** BEGIN Text extract **
With home sales happening at half of our historical rate, we know that a shadow inventory of pent-up supply is growing, and thus so too will the list of homes for sale in Weems Plantation.
People who want to move, but know they owe more on their homes than what is worth, are growing in number. They want to flee, but do not know how.
The impact that this is having on neighborhoods in Tallahassee that are less than 15 years old is greater than it is on those that have been around for a longer period of time.
Why you say?
Because young neighborhoods all have one thing in common for certain. Everybody who owns a home there purchased it in recent years.
Everybody who lives in Weems Plantation moved in after June of 1999, and the majority of homeowners in Weems Plantation have been there 5 to 7 years. This means that normal move cycle trends forecast that the majority of homeowners currently want to sell their home.
All neighborhoods undergo this phenomenon as they grow out of their infancy, but unfortunately for Weems Plantation and other young neighborhoods, they are going through it during the worst real estate market to hit Tallahassee in a long, long time. I suspect if prices were to suddenly increase by 30% and buyers flooded back to the market (don't hold your breath), we would see a lot of homeowners step out of the shadows in Weems Plantation.
** END Text extract **
» **Written instruction A**
List every numeral that appears in the passage on Weems Plantation home sales.
» **Written instruction B**
Write the next few sentences of the passage on Weems Plantation home sales, starting after its last sentence.
** BEGIN Collected data **
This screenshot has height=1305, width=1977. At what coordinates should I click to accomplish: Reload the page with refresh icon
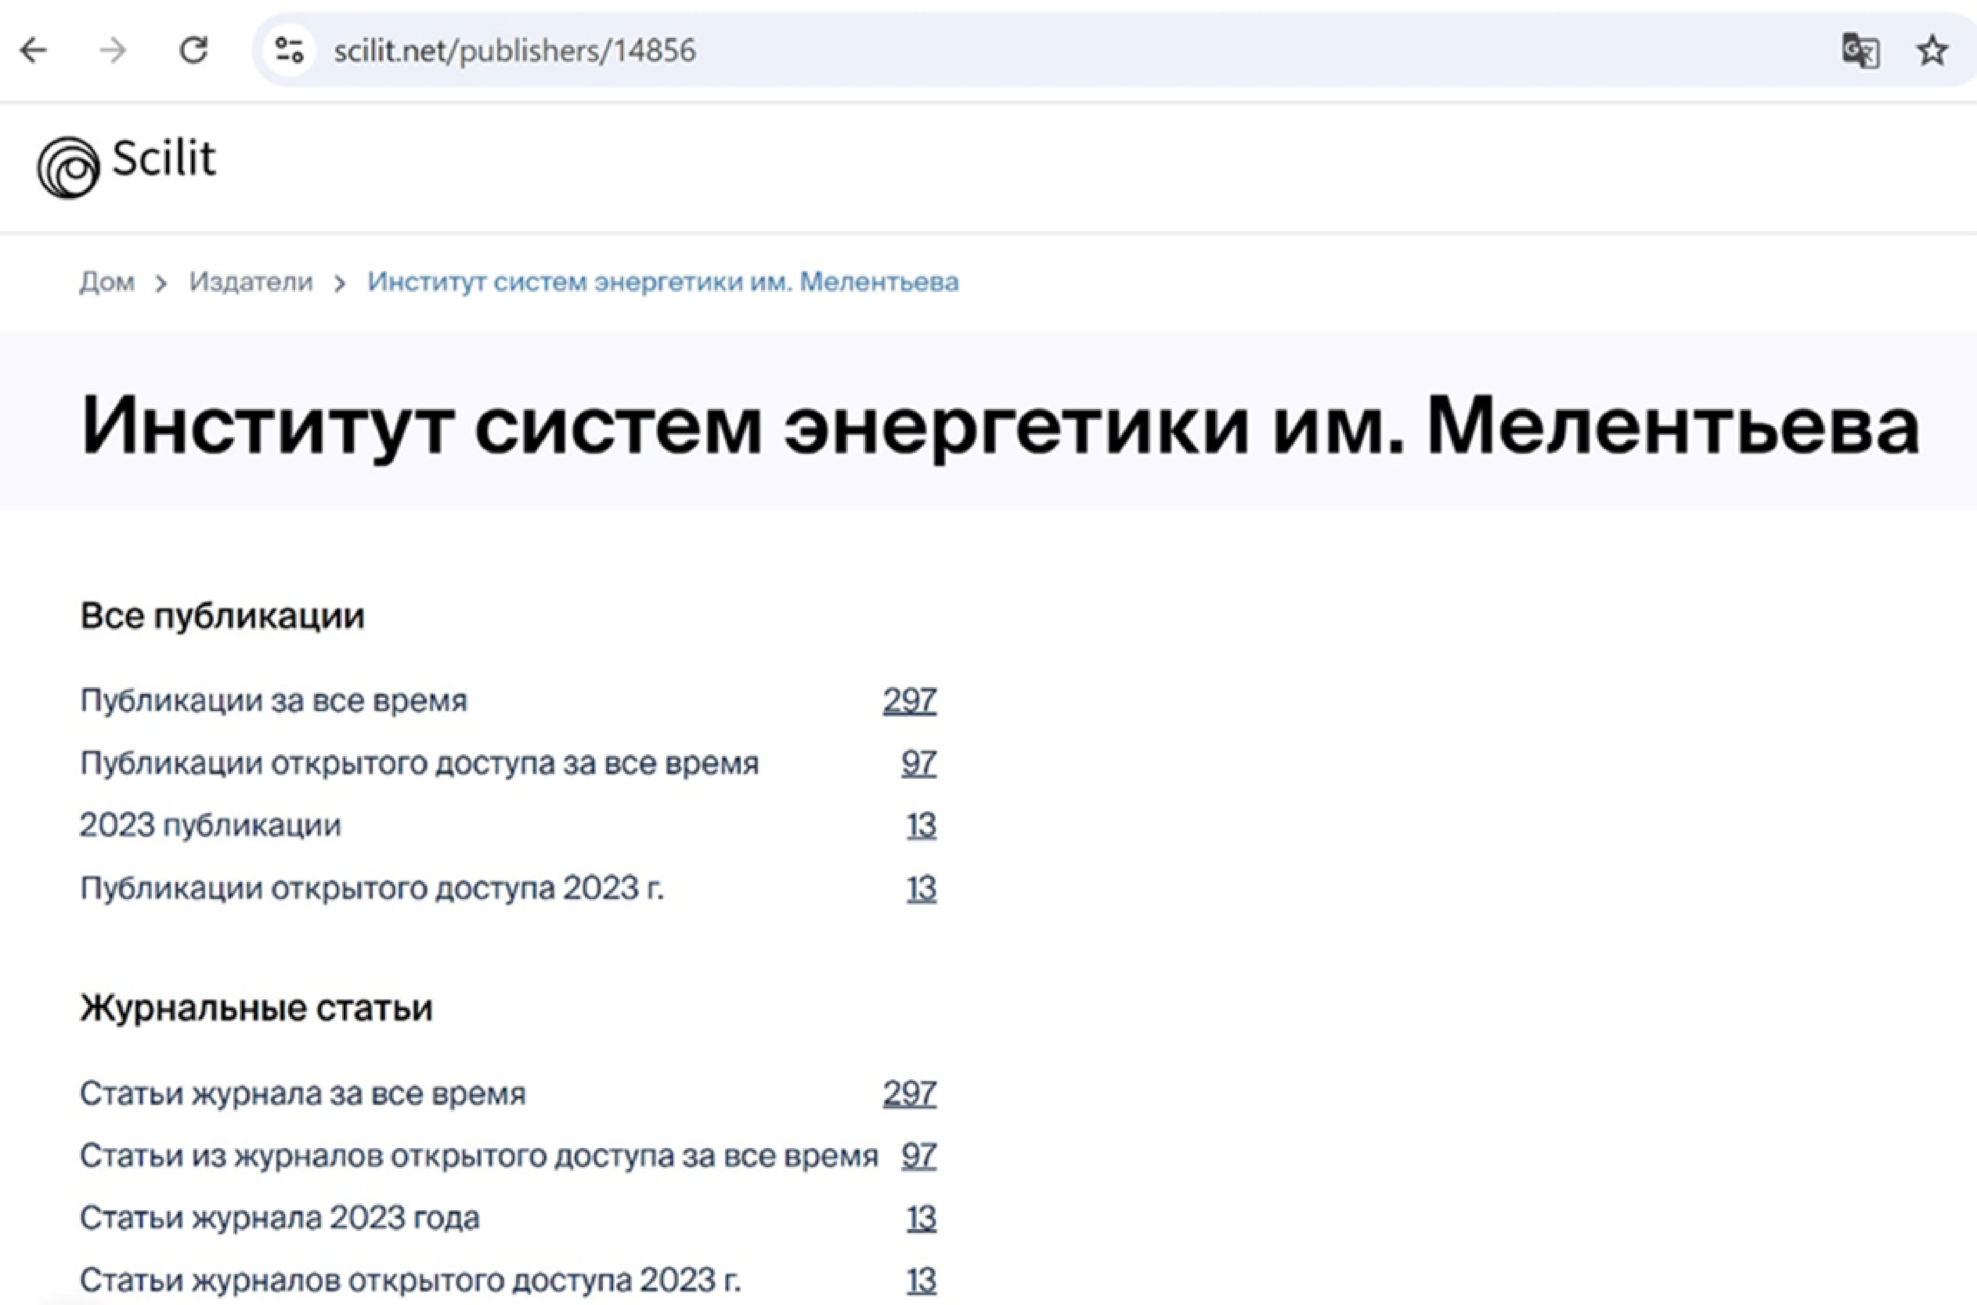pyautogui.click(x=194, y=51)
** END Collected data **
» **Output A**
15, 1999, 5, 7, 30

» **Output B**
Because of this, there will be an abundance of supply on hand for many years to come. Homeowners who choose to sell a home sooner rather than later, will get the best prices for the next five or more years. The decision for homeowners will be to either sell immediately, or hold the property for 15+ years for the decision to make smart financial sense (I dedicated an entire previous post explaining how to calculate the best "financial" decision on whether to sell or hold).
The average sales price of a home in Weems Plantation in 2011 was $157,800, which was down from the $209,000 average in 2006. The graph below shows no signs of the decline stopping anytime soon, even though the first and only sale of 2012 is higher. The percentage of recent sales that have been distressed properties is on the rise, which will make it even harder for arms length home sellers to compete for a sale in 2012.
Home values have fallen 25% in Weems Plantation, from nearly $150 per square foot in 2007 to an average of $112 per square foot thus far in 2012. With more short sales and foreclosures hitting the market, we can expect to see further real estate depreciation in Weems Plantation.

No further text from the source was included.